QUOTED TEXT
— Start —

O’Reilly’s new strategy includes a ‘limited draft’

Well, it’s good to see Bill O’Reilly thinking outside the box.

The United States needs a new strategy to deal with this ominous threat. Slugging it out in Iraq may be necessary, but there might be another way. President Bush needs to level with the American people and begin putting this country on a war footing. That means a limited draft and a major commitment to defense. The President needs to shake things up and get people’s attention. (emphasis added)

At least on that last point, I’m very much inclined to agree. If the administration implemented a “limited draft,” I’m quite certain it would “get people’s attention.” I’m also fairly certain Republicans would lose several dozen seats in Congress, but I’ve heard that freedom isn’t free.

I suspect O’Reilly’s going to be alone on this one — talk of a draft isn’t just rejected out of hand by administration officials; it’s also a sensitive subject in conservative circles.

Still, it is a subject that pops up from time to time.

Consider, for example, this feature article from Rolling Stone.

— End —

EXERCISE SET
1 - In the passage the O'Reilly post quotes, what actions are the President said to need to take? List all of them.
2 - Reproduce the O'Reilly post from "The United States" up to and including "freedom isn’t free.".
The listing that comes next has no connection to the O'Reilly post.

RAW DATA

— Start —

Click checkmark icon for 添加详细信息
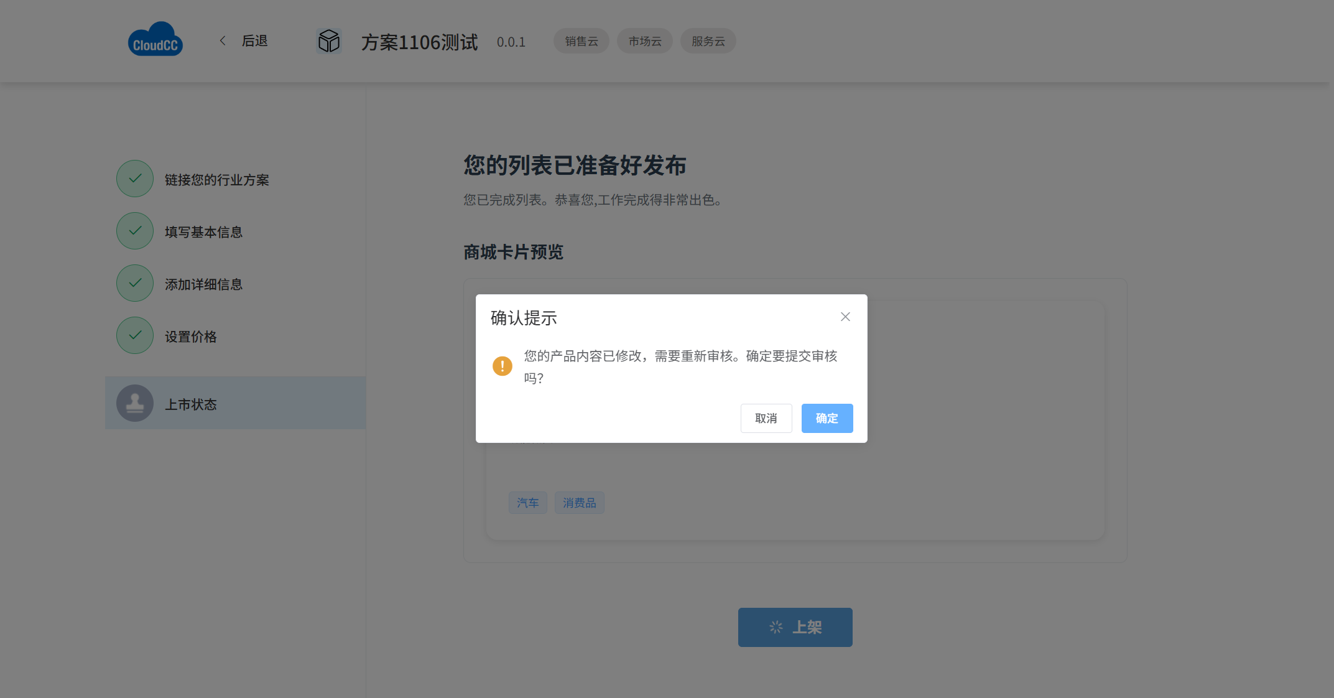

— End —

OUTPUTS IN ORDER
1 -
- Level with the American people
- Begin putting this country on a war footing
- Shake things up
- Get people's attention

2 -
The United States needs a new strategy to deal with this ominous threat. Slugging it out in Iraq may be necessary, but there might be another way. President Bush needs to level with the American people and begin putting this country on a war footing. That means a limited draft and a major commitment to defense. The President needs to shake things up and get people’s attention. (emphasis added)

At least on that last point, I’m very much inclined to agree. If the administration implemented a “limited draft,” I’m quite certain it would “get people’s attention.” I’m also fairly certain Republicans would lose several dozen seats in Congress, but I’ve heard that freedom isn’t free.